Verona.
Almost every important city in Lombardy shows local peculiarities in its style, arising from some distinction of race or tradition. The greater number of these must necessarily be passed over in a work like the present, but some are so marked as to demand particular mention. Among these that of Verona seems the most marked and interesting. This Roman city became the favourite capital of Theodoric the Goth—Dietrich of Berne, as the old Germans called him—and was by him adorned with many noble buildings which have either perished or been overlooked. There is a passage in the writings of his friend Cassiodorus which has hitherto been a stumbling-block to commentators, but seems to find an explanation in the buildings here, and to point to the origin of a mode of decoration worth remarking upon. In talking of the architecture of his day he speaks of “the reed-like tenuity of the columns making it appear as if lofty masses of building were supported on upright spears, which in regard to substance look like hollow tubes.”[[298]] It might be supposed that this referred exclusively to the metal architecture of the use of which we find traces in the paintings at Pompeii and elsewhere.[[299]] But the context hardly bears this out, and he is probably alluding to a stone or marble architecture, which in the decline of true art had aspired to a certain extent to imitate the lightness which the metallic form had rendered a favourite.
To return to Verona:—The apse of the cathedral seems to have belonged to an older edifice than that to which it is now attached, as was often the case, that being the most solid as well as the most sacred part of the building. As seen in the woodcut (No. [449]) it is ornamented with pilasters, classical in design, but more attenuated than any found elsewhere; so that I cannot but believe that this is either one of the identical buildings to which Cassiodorus refers, or at least an early copy from one of them.
449. Apse of the Cathedral, Verona. (From Hope’s ‘History of Architecture.’)
At a far later age, in the 12th century, the beautiful church of San Zenone shows traces of the same style of decoration (Woodcut No. [450]), pilasters being used here almost as slight as those at the cathedral, but so elegant and so gracefully applied as to form one of the most beautiful decorations of the style. Once introduced, it was of course repeated in other buildings, though seldom carried to so great an extent or employed so gracefully as in this instance. Indeed, whether taken internally or externally, San Zenone may be regarded as one of the most pleasing and perfect examples of the style to be found in the North of Italy.
The cathedral at Modena is another good example, though not possessing any features of much novelty or deserving special mention. That of Parma is also important, though hardly so pleasing. Indeed, scarcely any city in the Valley of the Po is without some more or less-perfect churches of this date, none showing any important peculiarities that have not been exemplified above, unless perhaps it is the apse of the church of San Donato on the Murano near Venice, which is decorated with a richness of marble decoration to which the purer Gothic style never attained, and which entitles this church to rank rather with the Byzantine than with the Lombard buildings of which we are treating, or a style so curiously exceptional as to make it one of the most interesting churches, historically, to be found in the North of Italy.
450. Façade of San Zenone, Verona. (From Chapuy.)

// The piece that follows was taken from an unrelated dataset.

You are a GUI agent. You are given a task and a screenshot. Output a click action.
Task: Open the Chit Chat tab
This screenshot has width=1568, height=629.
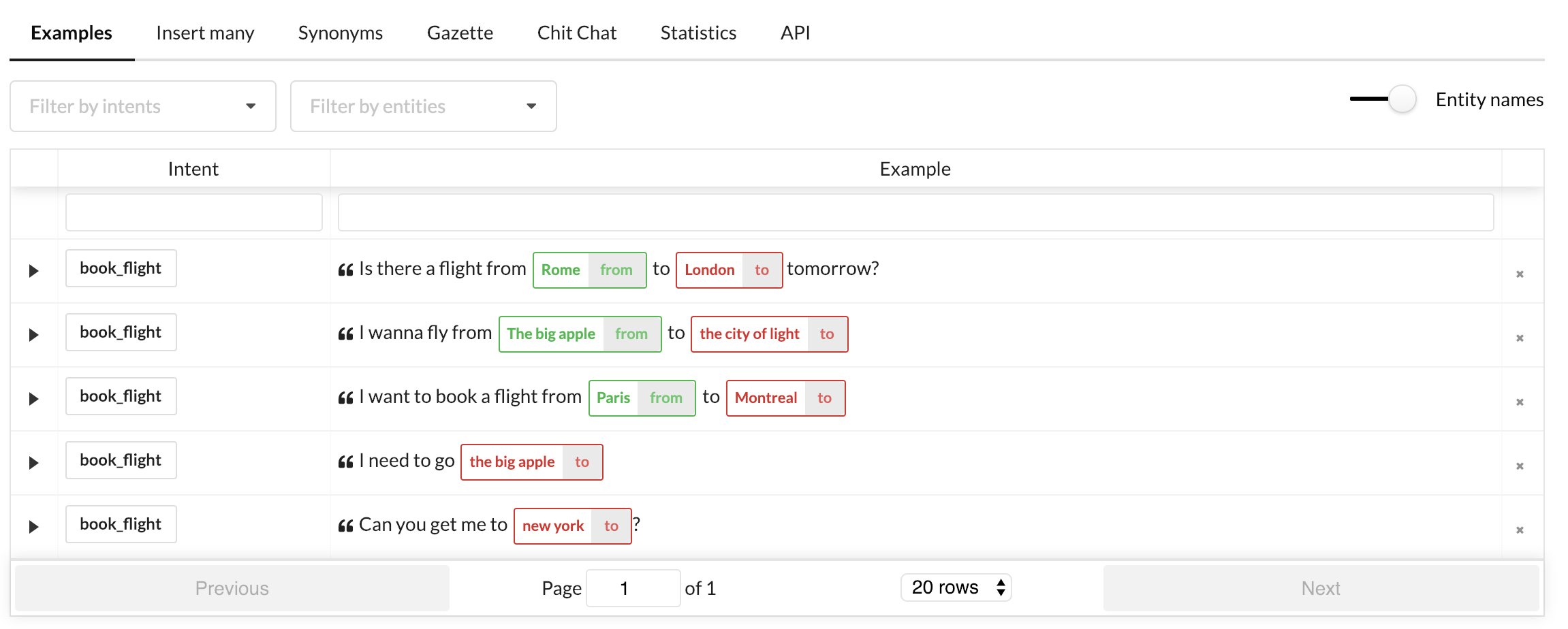pyautogui.click(x=576, y=33)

Recent discoveries in Syria[[300]] have proved almost beyond a doubt that the carved slabs with which it is adorned externally were borrowed from some desecrated building on the coast of Syria—destroyed probably by the Moslems—and brought to Venice, probably at the time when the church acquired the remains of San Donato, in the beginning of the 12th century. Whether brought then or at an earlier period, they belong to the age of Justinian, certainly came from the East, and, mixed up with Italian details of the period, make up an exterior as picturesque as it is interesting to the student of the history of art in those days.

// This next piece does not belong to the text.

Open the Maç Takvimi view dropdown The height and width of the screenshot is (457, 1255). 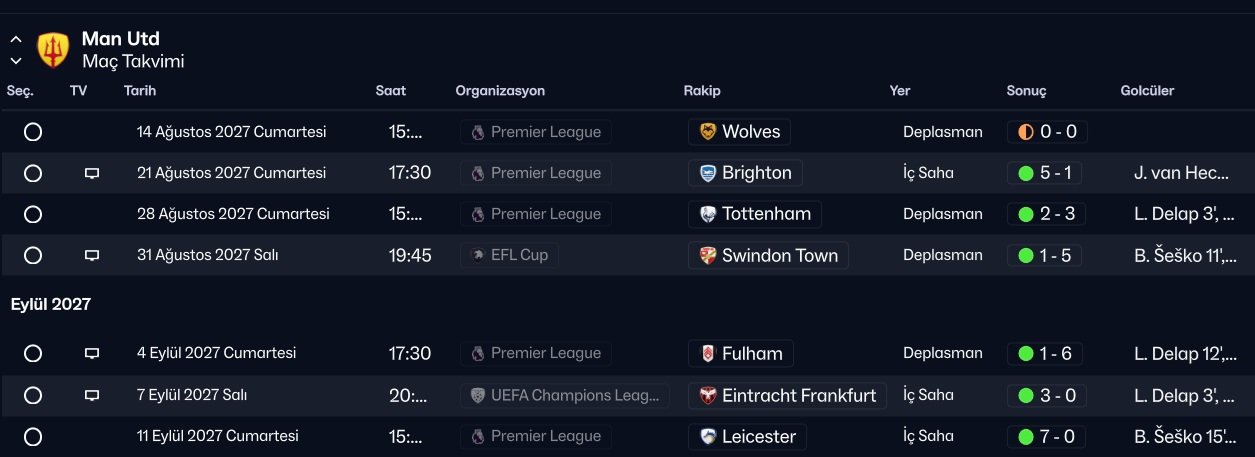point(133,61)
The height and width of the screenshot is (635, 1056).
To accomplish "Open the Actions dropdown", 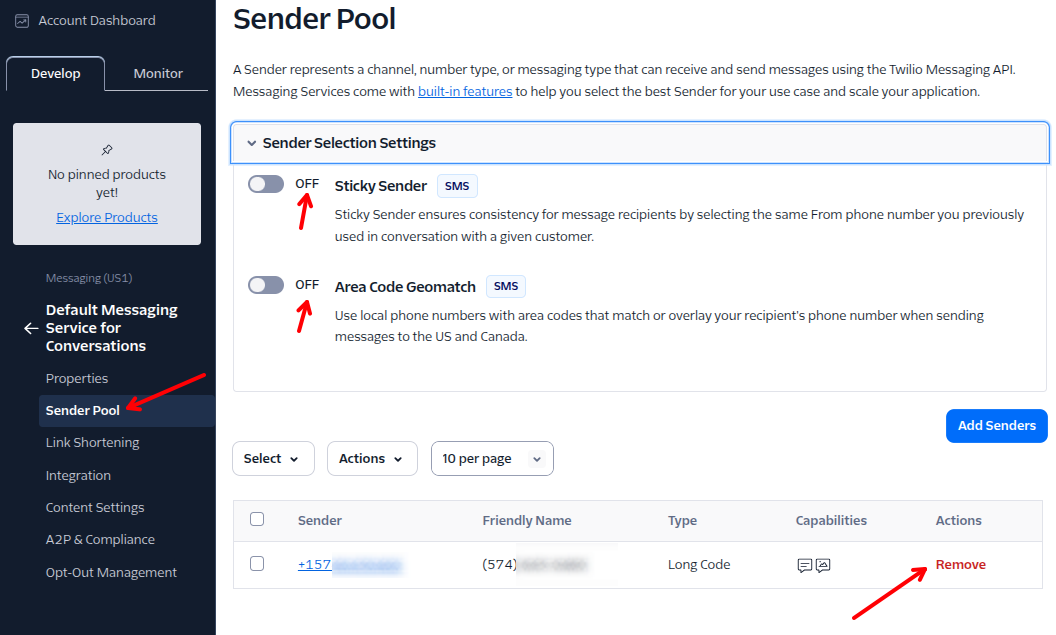I will (372, 458).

It is extremely difficult to draw a line between the pointed and round-arched Gothic styles in Italy. The former was so evidently a foreign importation, so unwillingly received and so little understood, that it made its way but slowly. Even, for instance, in the church at Vercelli, which is usually quoted as the earliest example of the pointed style in Italy (built 1219-1222), there is not a pointed arch nor a trace of one on the exterior. All the windows and openings are round-headed, and, except the pier-arches and vaults, nothing pointed appears anywhere. Even at a later date than this the round arch, especially as a decorative form, is frequently placed above the pointed one, and always used in preference to it. Instead, therefore, of attempting to draw a line where none exists in reality, it will be better now to pass on from this part of the subject, and to take up the older style at a point from which we can best trace the formation of the new. The latter does not essentially differ from the former, except in the introduction of the French form of the pointed arch and its accompaniments. It remains only to say a few words on the peculiarities which the round form of churches took in the hands of the early Lombard architects, as well as on the campanile, which forms so striking a feature in the cities of Northern Italy.